### EXCERPT PROVIDED:
What finally did work was a poop transplant, according to a case study published August 18 in Annals of Internal Medicine.

 

Doctors were able to transfer the fecal microbiota, the bacteria present in poop, into the patient’s small intestine. 34 months later, he continues to be symptom-free, according to the study.

The transplant was obtained from the patient’s 22-year-old daughter.

Researchers have postulated that overgrowth of fungus, specifically certain types of yeast, is behind the unusual phenomenon. Those fungi feed off of carbohydrates a person consumes and produce alcohol, just as yeast can feed off grains to produce beer outside the body.

In these cases, patients often become highly intoxicated from the alcohol in their digestive system, even though they haven’t been drinking. In one extreme example, a man was found to have four times the legal limit of alcohol in his blood due to auto-brewery syndrome.

Since blood sugar levels fuel the yeast-driven booze production, diabetics and people with cirrhosis can be particularly susceptible to auto-brewery syndrome.

 

So can people who have undergone digestive tract surgery, or who have recently completed a course of antibiotics, as both can disturb naturally-occurring gut microbes and create an imbalance.

### DATA SHOWN:
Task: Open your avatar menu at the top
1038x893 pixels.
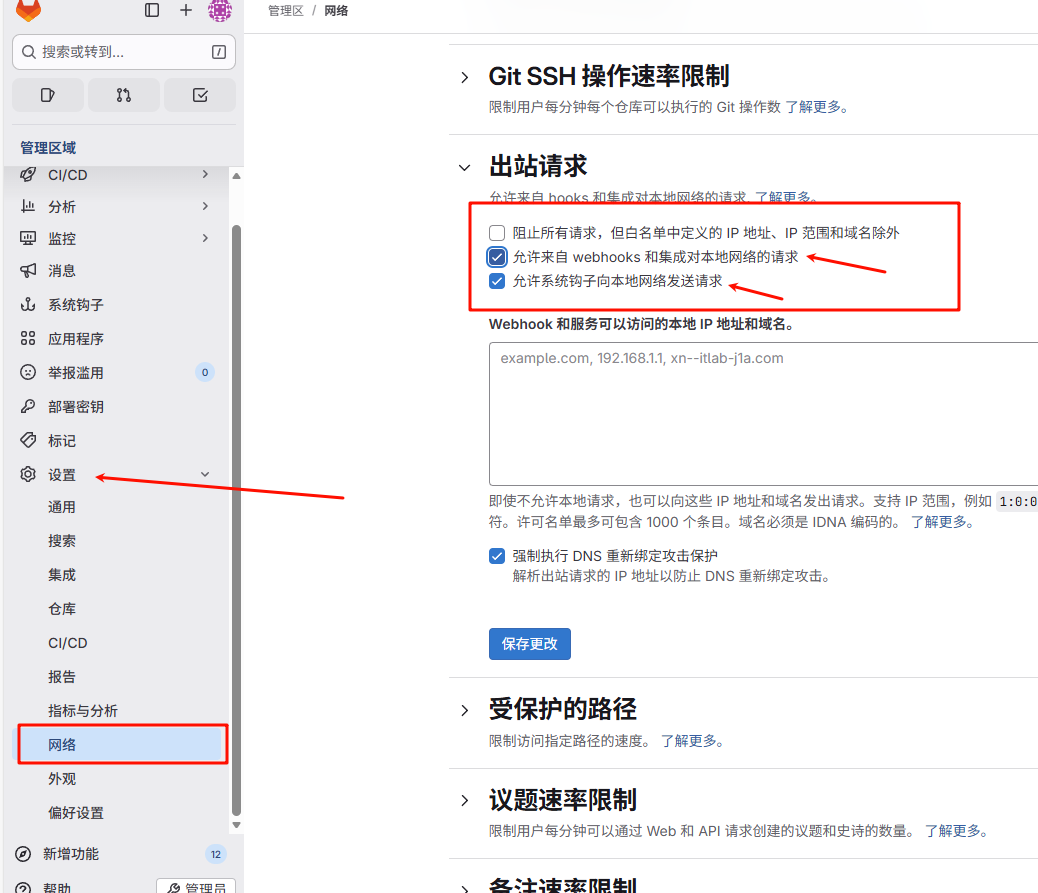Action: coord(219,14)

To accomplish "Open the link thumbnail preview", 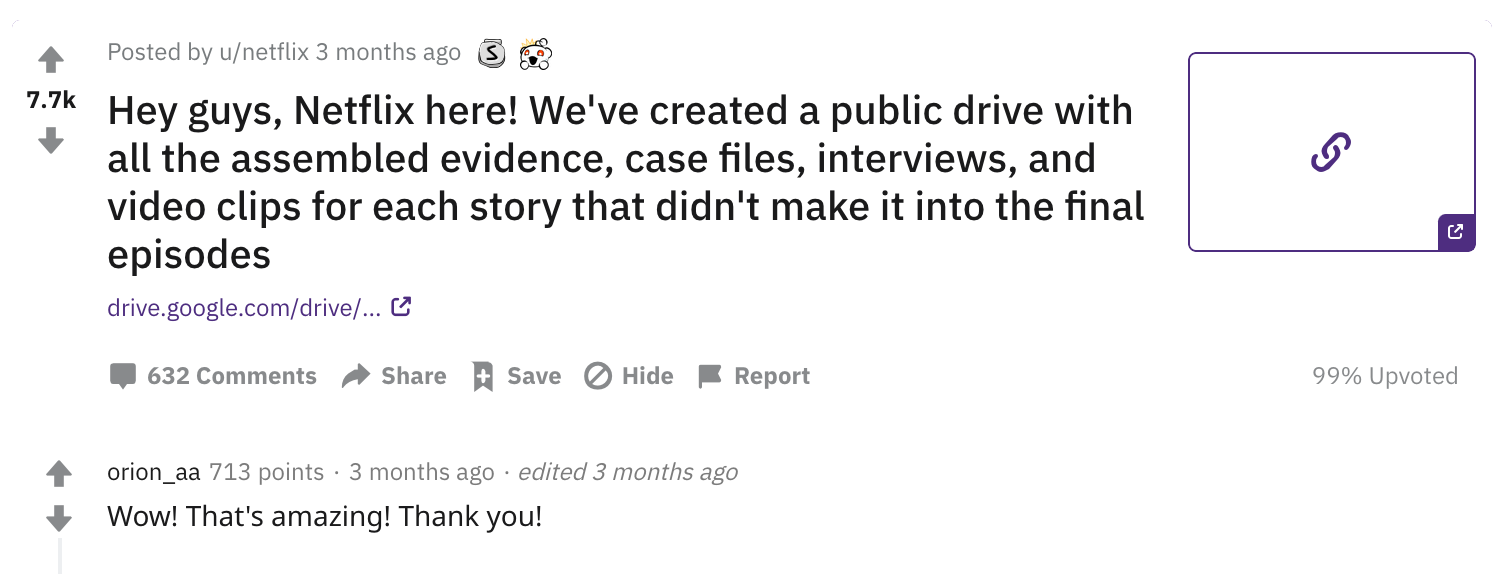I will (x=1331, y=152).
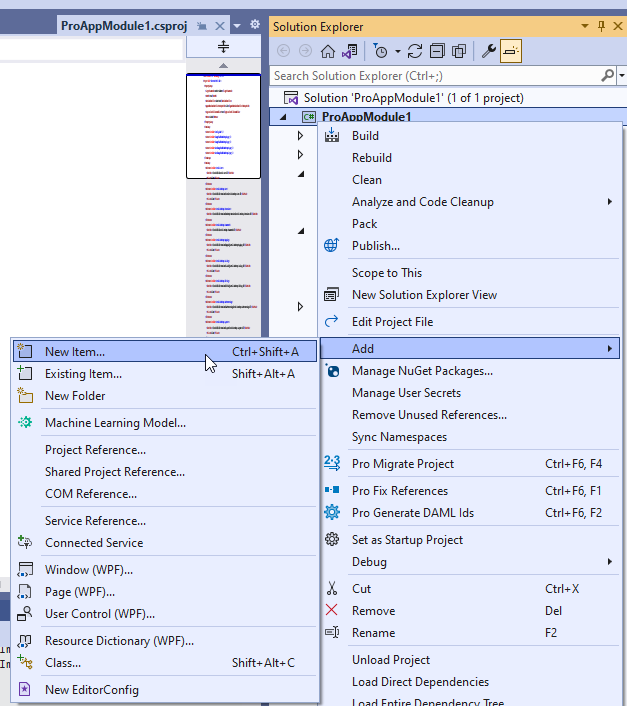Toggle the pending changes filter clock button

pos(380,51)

### TASKS TO PERFORM:
[A] Could you reproduce the passage in the auto-brewery syndrome article from "What finally did" to "outside the body."?
[B] Would you carry on writing the auto-brewery syndrome article from its final sentence onward?

### RESULTS:
[A]
What finally did work was a poop transplant, according to a case study published August 18 in Annals of Internal Medicine.

 

Doctors were able to transfer the fecal microbiota, the bacteria present in poop, into the patient’s small intestine. 34 months later, he continues to be symptom-free, according to the study.

The transplant was obtained from the patient’s 22-year-old daughter.

Researchers have postulated that overgrowth of fungus, specifically certain types of yeast, is behind the unusual phenomenon. Those fungi feed off of carbohydrates a person consumes and produce alcohol, just as yeast can feed off grains to produce beer outside the body.

[B]
 

That was true for this newest case study. In addition to having recently taken antibiotics, the patient also had a gastric bypass surgery years earlier.

 

Basically, a low carb diet can assist in treating this syndrome, since fewer carbs in the body system means little sugar for the yeast to convert to alcohol. An antifungal medication can also help tame the overgrown yeast.

 

In this case study, however, nearly two months of low-carb eating and four weeks of medication were apparently unsuccessful.

 

The study authors suggested that fecal transplants be considered in similar cases of auto-brewery syndrome. As the research on the transplants improves, they could one day be standard practice to treat this illness.